» **EXTRACTED TEXT**:
------------------------------------------------------------------------

Then, Tacoma... actually was pretty uneventful, which I guess is good. The event used to be mine but Cheri took it over a few years ago and didn't seem confident in it for a long time. Now she's got it down and that's nice to see her be so confident about it. And I felt good about my ability to just jump in there and help her out and train our new co-worker Wendy too. My boss Elizabeth was supposed to be the one going but while she and I were in San Diego, she mentioned that the event was earlier than in past years and that it was the day after her vacation that she'd scheduled awhile back. So I suggested that I go to Tacoma instead since she'd be feeling rushed and stressed, plus after all it did used to be my event so I'm familiar with it and the client. I'm also now going to Chicago this summer to Cheri's event, instead of Denver where our biggest event of the year is taking place during the exact same week, while Elizabeth and Paul are going to Denver. I know part of the reason I'm going to Chicago is that Cheri's event has gotten pretty large and she didn't have great support there last year because our priority always goes to this other event, so she bugged Paul to have more of a "power player" -- as I'll call myself -- to help her out. But I like to think the other reason is that Paul and Elizabeth trust me enough that if I'm at the event, they won't feel as worried that they are not there.

------------------------------------------------------------------------

» **DATASET ROWS**:
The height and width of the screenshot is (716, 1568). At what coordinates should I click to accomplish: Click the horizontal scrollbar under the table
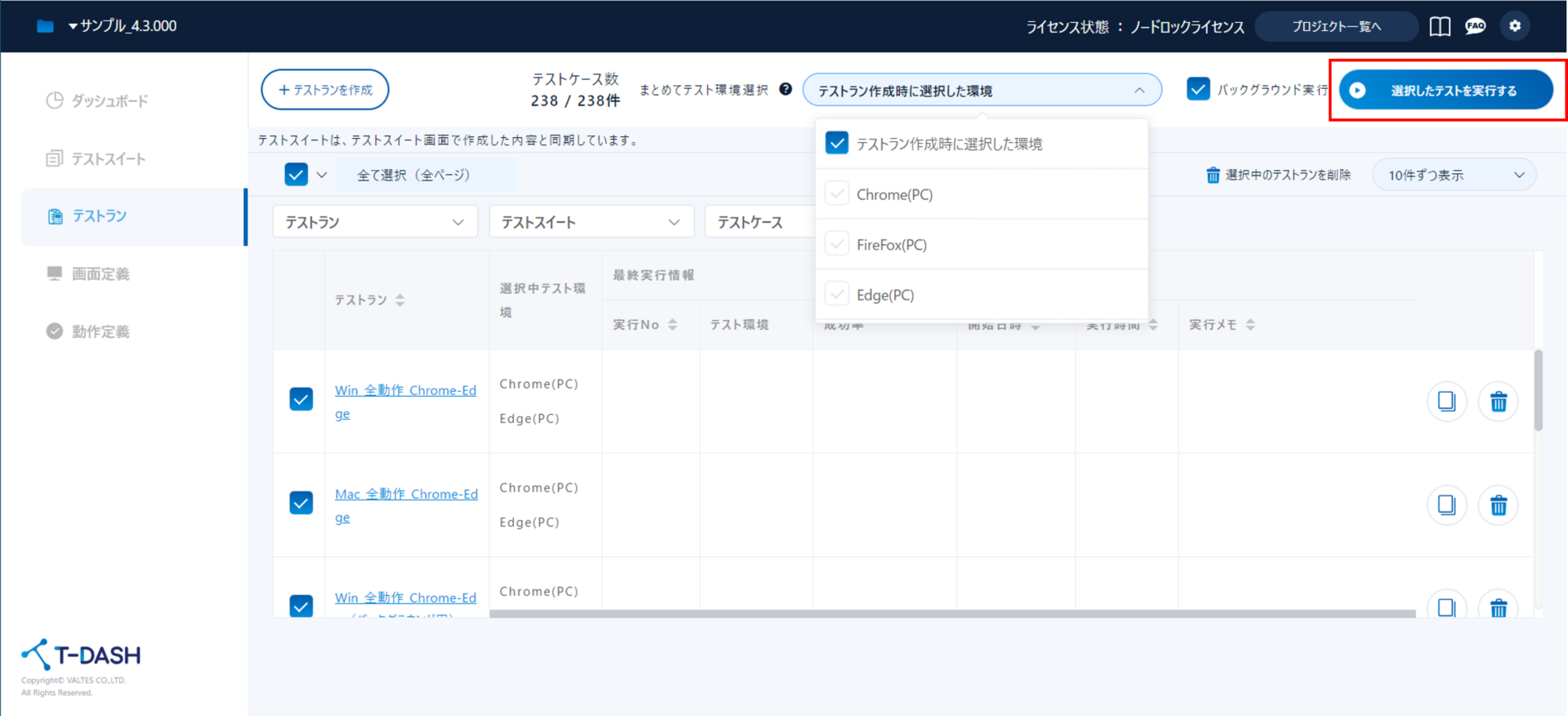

------------------------------------------------------------------------

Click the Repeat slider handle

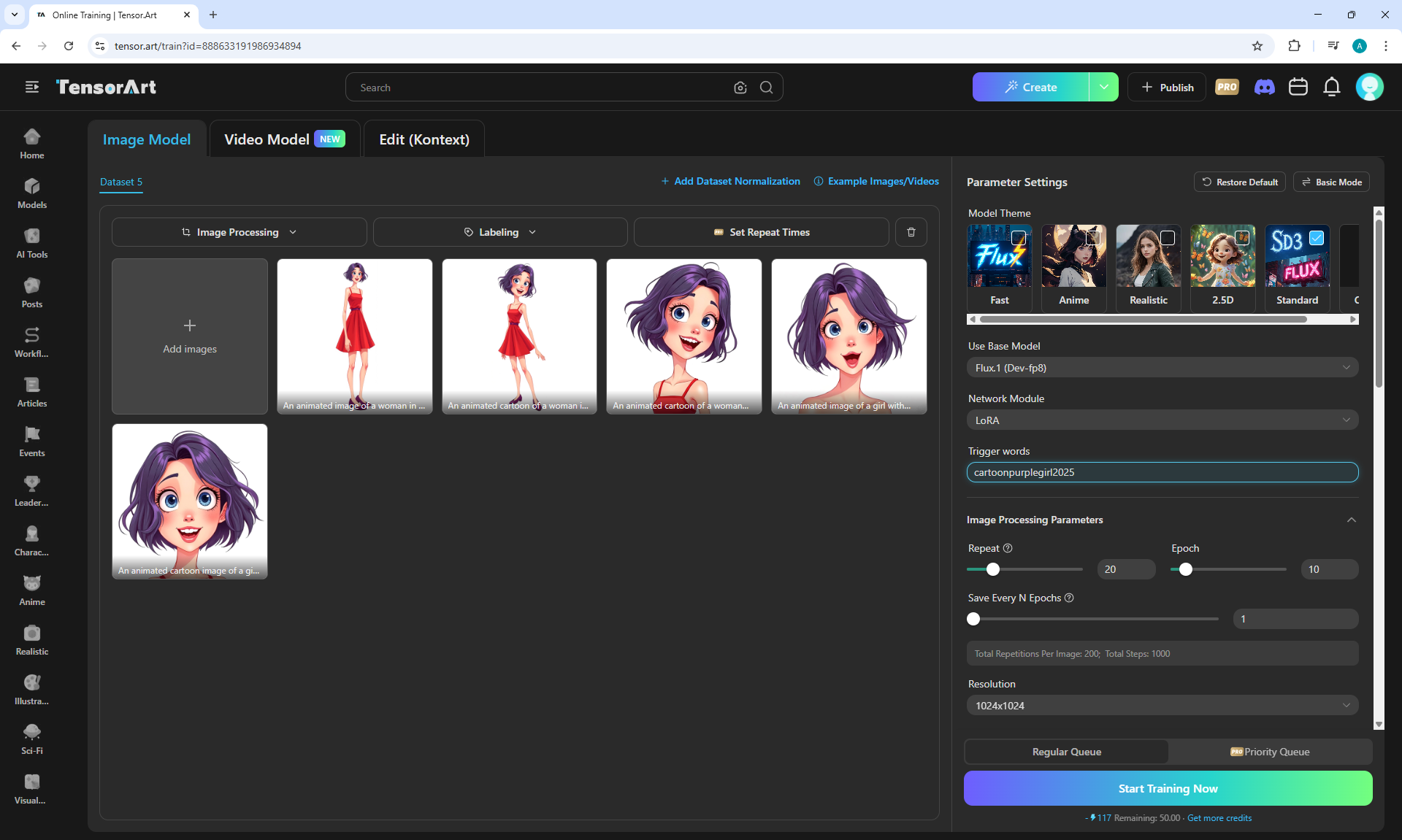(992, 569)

------------------------------------------------------------------------

» **WHAT TO DO**:
In the excerpt about work events, which city is the writer going to this summer instead of Denver? You can set the entries aside, since none of them are needed.

» **COMPLETED TASK**:
Chicago